ファームウェア4.0.0~4.0.3の脆弱性への注意喚起と対処方法のご案内
QNAP製NASのFirmware4.0.0~4.0.3において、 管理画面機能に脆弱性が存在し、外部の第三者によって情報を取得される可能性のあることがわかりました。
・現在、各製品を対象としたBeta版Firmware 4.0.5/4.1.0がQNAPより提供開始されており、こちらは脆弱性がございません。

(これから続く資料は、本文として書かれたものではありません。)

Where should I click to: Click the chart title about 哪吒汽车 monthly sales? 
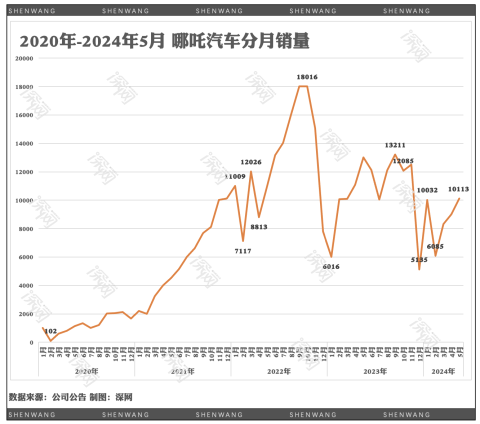coord(165,42)
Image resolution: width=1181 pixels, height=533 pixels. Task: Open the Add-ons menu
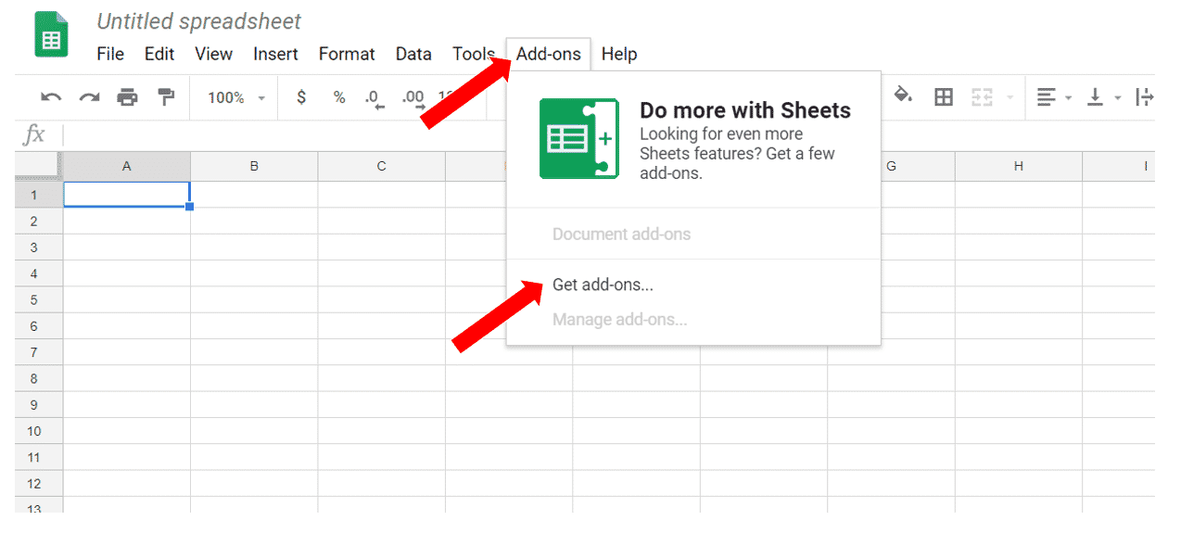[x=549, y=54]
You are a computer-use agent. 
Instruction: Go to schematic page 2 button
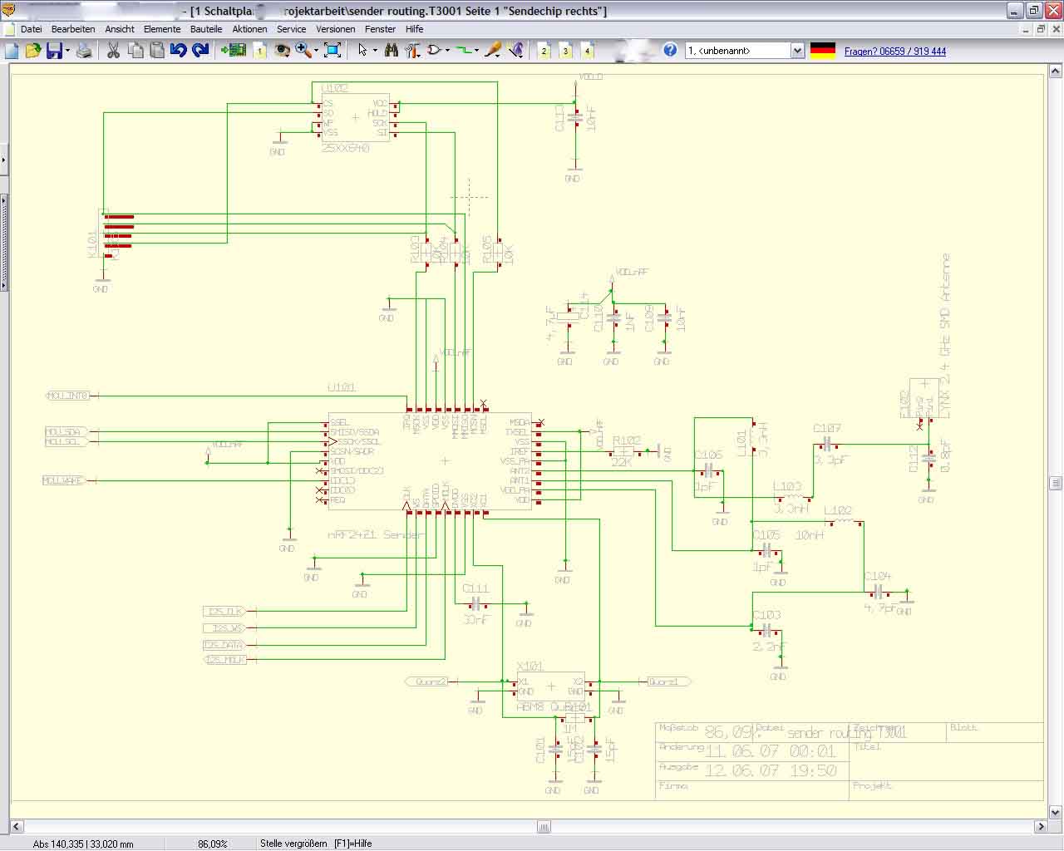(x=544, y=51)
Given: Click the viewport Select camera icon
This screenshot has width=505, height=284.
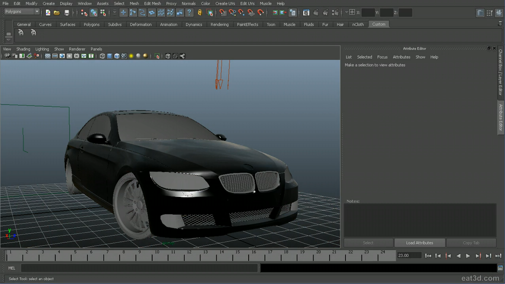Looking at the screenshot, I should [x=7, y=56].
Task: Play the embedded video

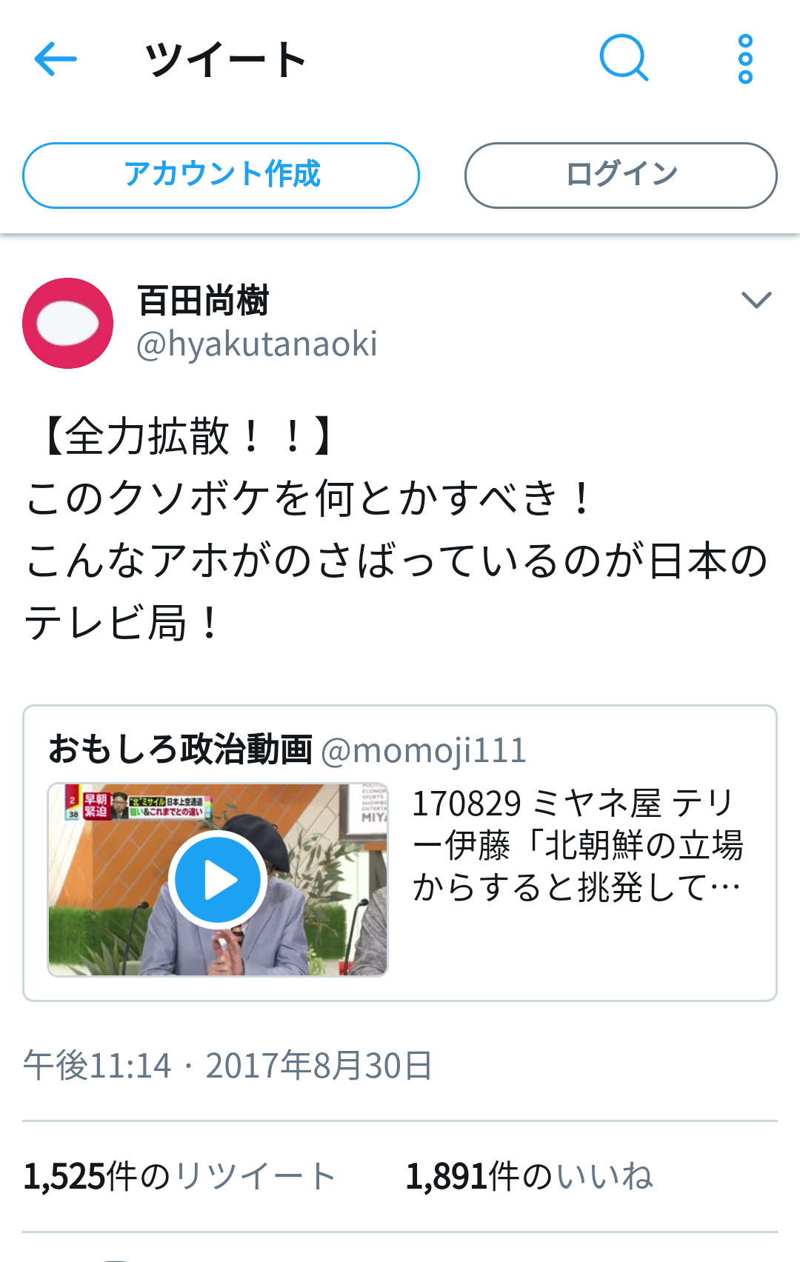Action: point(217,880)
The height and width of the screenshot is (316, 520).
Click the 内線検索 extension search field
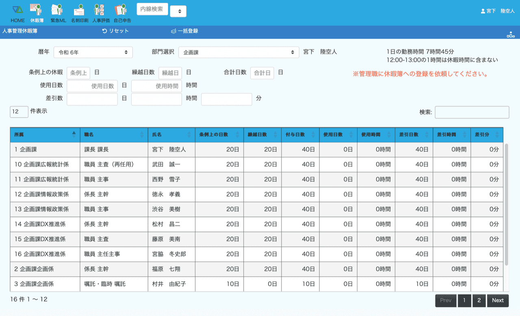pyautogui.click(x=152, y=9)
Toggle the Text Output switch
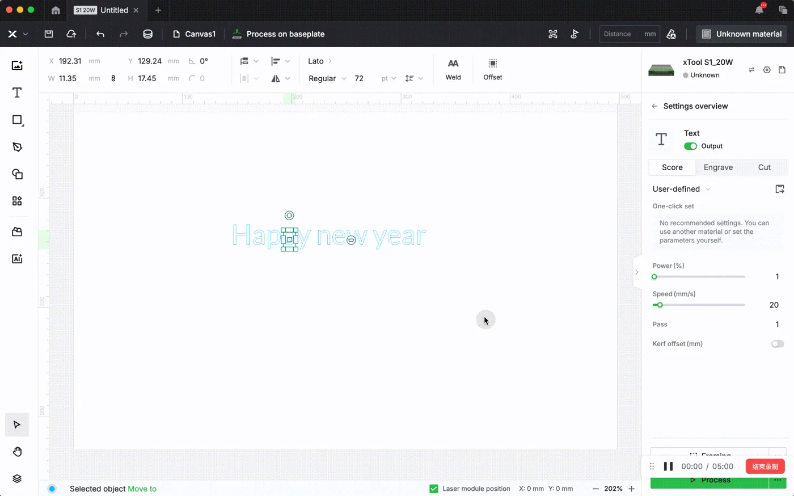The width and height of the screenshot is (794, 496). pyautogui.click(x=690, y=146)
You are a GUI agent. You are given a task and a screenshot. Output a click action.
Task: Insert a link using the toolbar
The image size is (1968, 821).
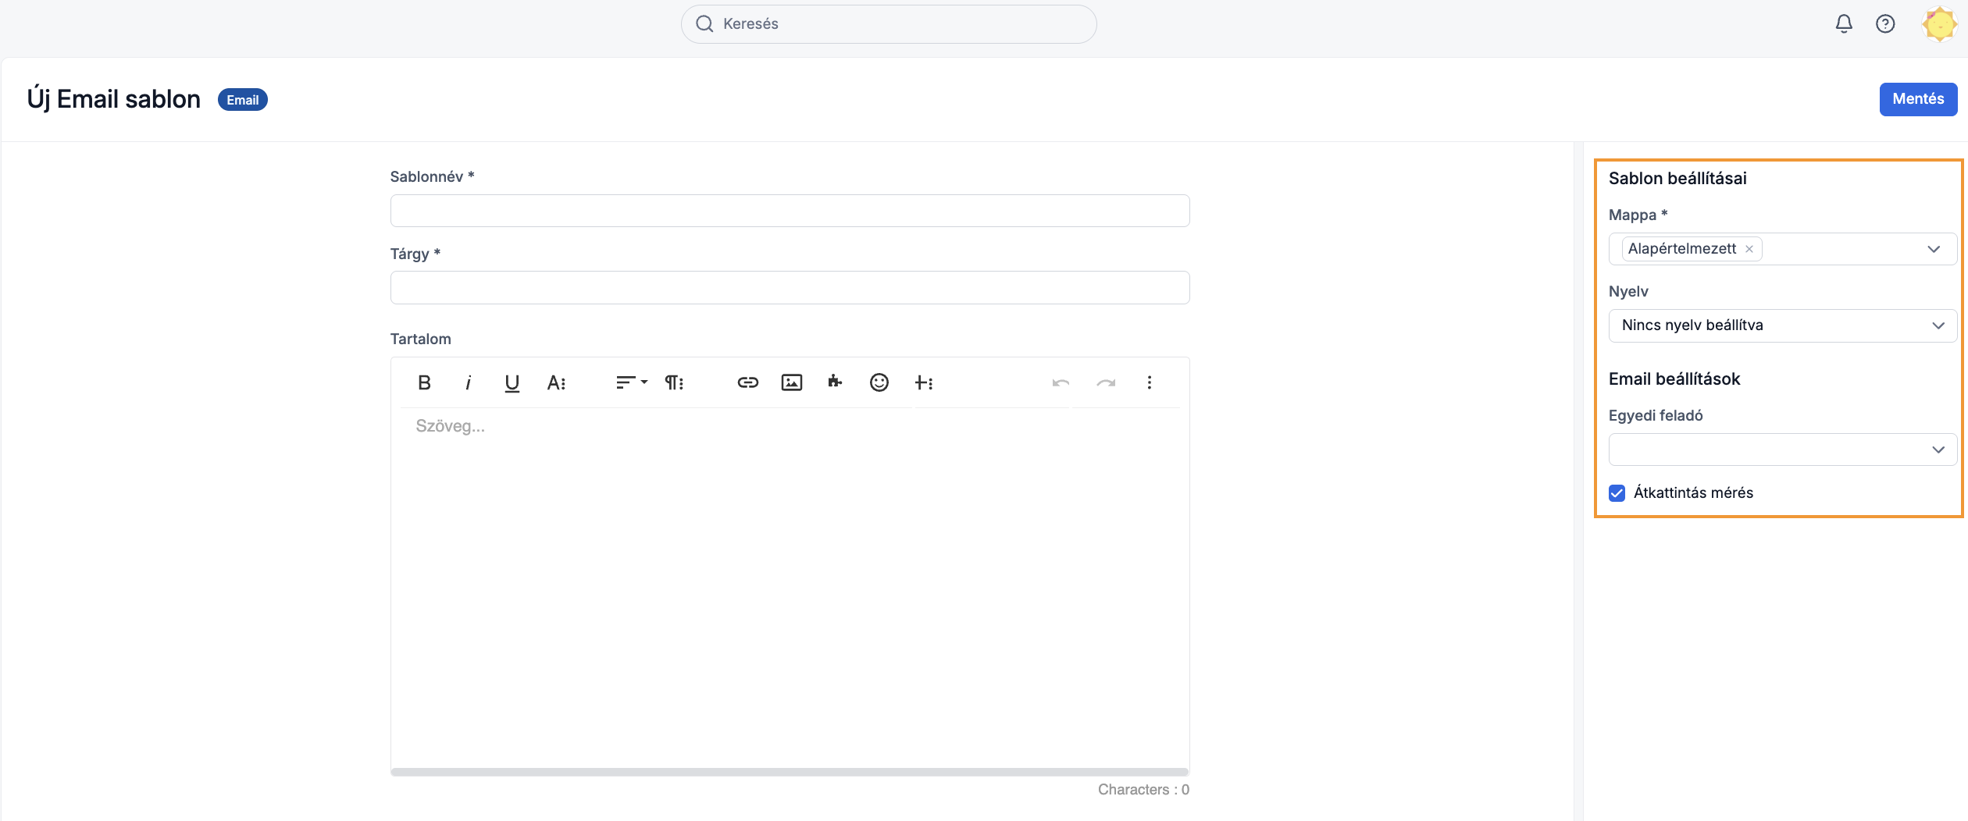747,382
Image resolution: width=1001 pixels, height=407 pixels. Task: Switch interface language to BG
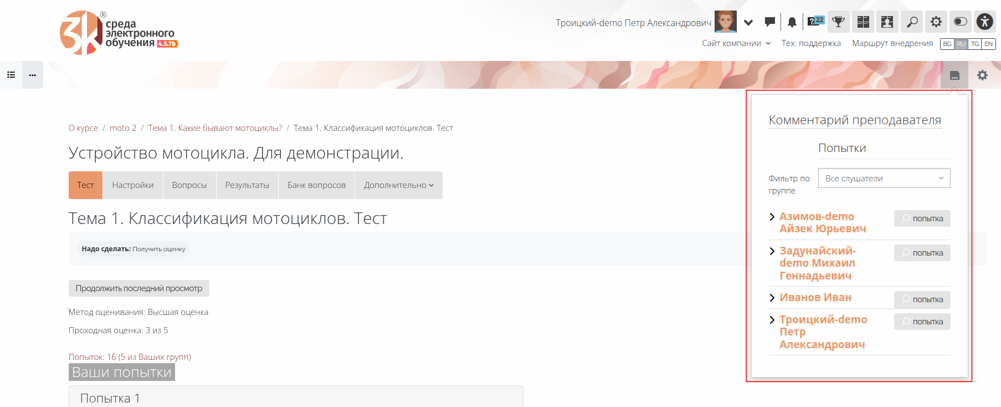tap(947, 44)
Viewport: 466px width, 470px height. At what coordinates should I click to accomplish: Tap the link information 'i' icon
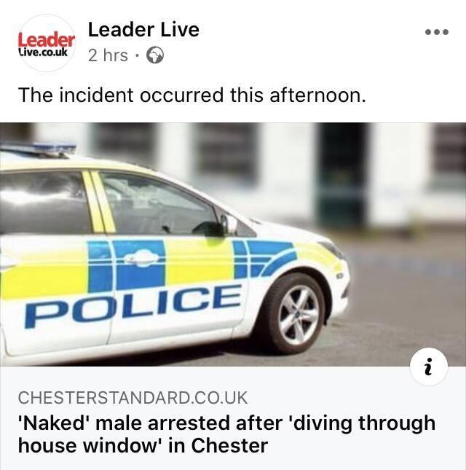(429, 367)
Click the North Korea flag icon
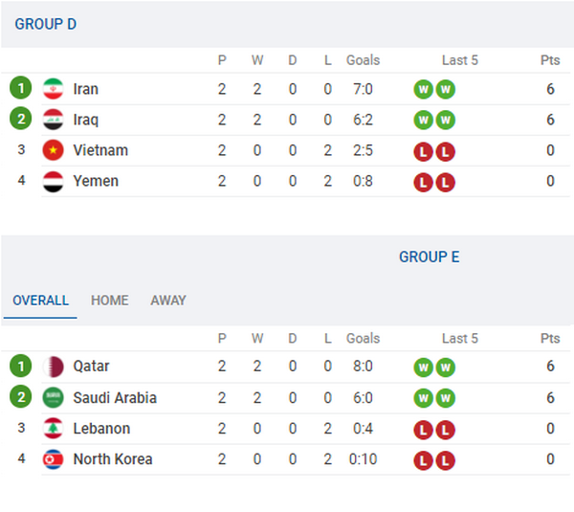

・Firmware3.x.xにも本脆弱性は存在しません。
・本脆弱性はTCP80番ポートに対する不正なアクセスにより発生いたします。
お手元のFirmwareを確認の上、以下の対処を推奨致します。
Firmwareが3.x.xである場合
そのままご利用頂いて構いません。
Firmware 4.x.xへのUpdateも現時点では推奨いたしません。 ただし、3番台の古いFirmwareには他の脆弱性もございますので、 できましたら3番台中でより新しいFirmwareへのアップデートをお勧め致します。
Firmwareが4.0.0~4.0.3である場合
Beta4.0.5もしくはBeta4.1.0へのUpdateを強くお勧め致します。 Updateが難しい場合にはインターネットなど、外部の信頼できないネットワークからアクセスできないようにするか、 TCP80番ポートにアクセスできないようFirewallの設定を行う等していただき、本脆弱性の影響を受けないよう回避する措置をお願い致します。 なお、Firmware 4.x.xから3.x.xに書き戻すことはできません。
Firmwareが4.0.5/4.1.0である場合
そのままご利用頂いて構いません。
注意事項
Firmware Beta4.0.5/4.1.0には条件によってネットワークがLinkDownしてしまうバグがメーカーにより確認されております。 現状ではこのバグを回避するためにはバグが顕在化しない4.0.3に書き戻して頂く必要がございます。 書き戻した場合には脆弱性の影響を受けるため、別途信頼できないネットワークからTCP80番ポートにアクセスできないようFirewallの設定を行う等していただく必要がございます。 なお、Firmware 4.x.xから3.x.xに書き戻すことはできません。 上記の問題が存在することから、現時点ではFirmware 3.x.xをご利用のユーザー様が4.x.xにUpdateなさることは推奨いたしません。
ご参考:
- QNAP ダウンロードセンター
http://www.qnap.com/v3/jp/product_x_down/ - QTS 4.1 Beta Program
http://www.qnap.com/v3/jp/product_x_down/beta.php - ファームウェア更新方法
http://docs.qnap.com/nas/jp/index.html?firmware_update.htm - 本脆弱性に関する情報:
JVNVU#95681821 QNAP QTS にディレクトリトラバーサルの脆弱性
http://jvn.jp/cert/JVNVU95681821/ Vulnerability Note VU#487078 QNAP QTS path traversal vulnerability http://www.kb.cert.org/vuls/id/487078
※本ページの情報は2014/01/10に弊社で公開した本脆弱性情報に関するお知らせの更新版になります。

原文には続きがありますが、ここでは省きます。